Wednesday 4 July 2007

Now

It’s not a secret that in the first week of my holiday I regretted coming at all. There is no shortage of other things to do or places to go. But then I woke up one morning and made a decision. I decided I was going to live in my present and make the most of it. I’m not sure how much difference this decision made, if any at all… but here I sit. Everything in my past is exactly the same. Everything surrounding my present is exactly the same, but I’m somewhere completely different. I really feel like I’m in a cartoon. I SWEAR people are speaking to me as if in script and I hear applause after each sentence. I still haven’t decided if I’m in a bizarre place, or if it’s just my own frame of mind.

Let me elaborate. I’m staying in what can only be described as a retirement village (although they call it a resort)… but you know what I like it. So what if I’m hanging out with a bunch of 70 somethings telling stories of how things used to be and how things used to work. It’s actually entertaining. I’ve learnt a lot about some incredible people. I’m learning about my own family history, and I’m appreciating life. I don’t know if those same people will still be around the next time I’m here, but for now this is right. I doubt if these people had planned or could imagine they would be here now, but they put their all into their lives and here they are. Who wouldn’t dream of this?



Then there is the place itself. I’m at my uncle’s summer home on the north coast of Egypt, west of Alexandria. The Mediterranean has the best swimming I’ve ever seen in my life. The water is warm, salty and just feels good. We have a salt-water pool. The sunsets can only be stolen from heaven.

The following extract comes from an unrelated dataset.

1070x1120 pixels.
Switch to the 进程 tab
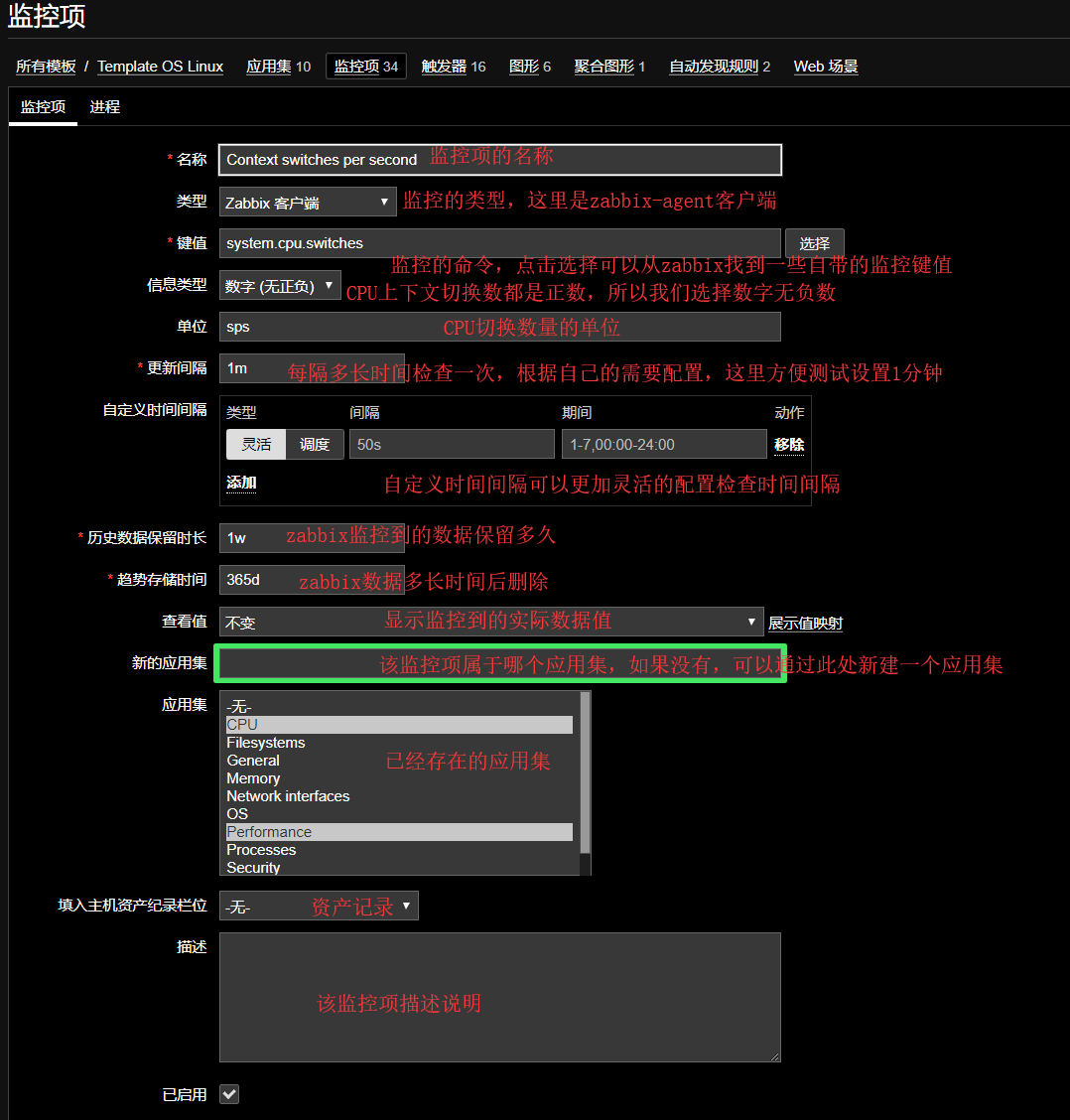[105, 106]
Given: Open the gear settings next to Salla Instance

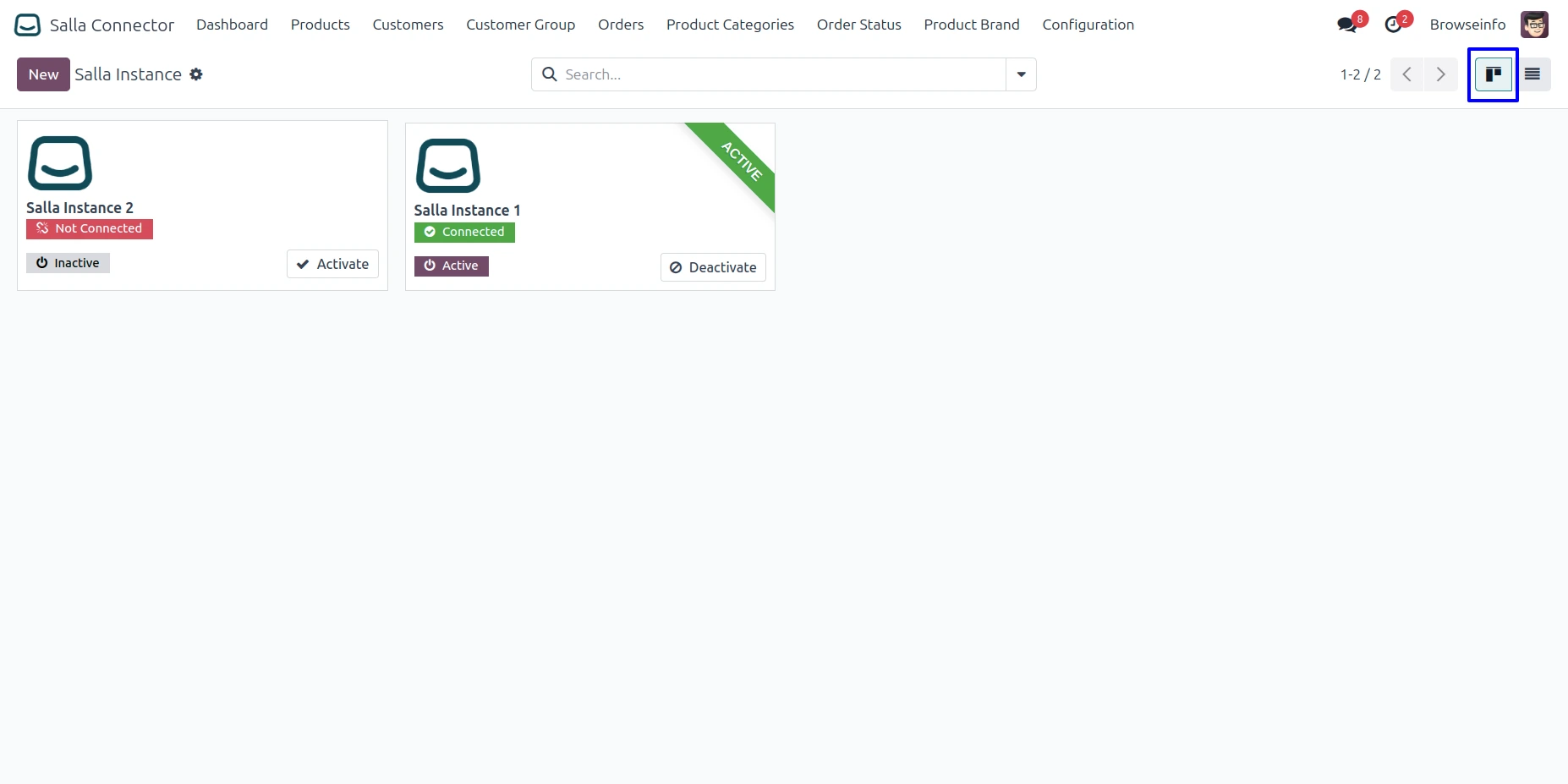Looking at the screenshot, I should pos(196,74).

The weather is not too warm, not too cold. A bit humid, but the breeze carries dreams of worlds that float in fairy tales. In a word it’s beautiful.

Late yesterday afternoon, I went for a swim in the sea. Throwing yourself at frothy waves in salty water is a wonderful game. It’s the closest anyone can ever get to playing with angels here on earth. Then I went for a dip at the pool. Watching a red sun sink into the sea from the safety of a pool is indescribable. I don’t know if I’ll ever be here again, but I can appreciate it while I’m here… now.

This morning, it was a women’s session at the pool. Old women exercising, in this heavenly setting… talking about recipes! Recipes will never leave me alone…. But never mind. I’m going to enjoy this slice of heaven. This is my present and I’m going to live in it. The future will take care of itself, if I just live in the present. I did a few laps. Then a most brilliant thing happened. A group of six year old kids ran, excitedly towards us and jumped into the shallow end of the pool. They were orphans! It’s the best thing in the world to realise that someone out there devoted enough thought, effort and planning to make this possible. A group of orphans are taken care of well enough to place in their memories regular trips, I am told, to such a wonderful piece of heaven. Very few people are able to come here. Yet it is precisely because these kids were orphans that they can come here. If they had been living with their parents, chances are they would never have been here. Sometimes the worst thing in the world is really not so bad at all.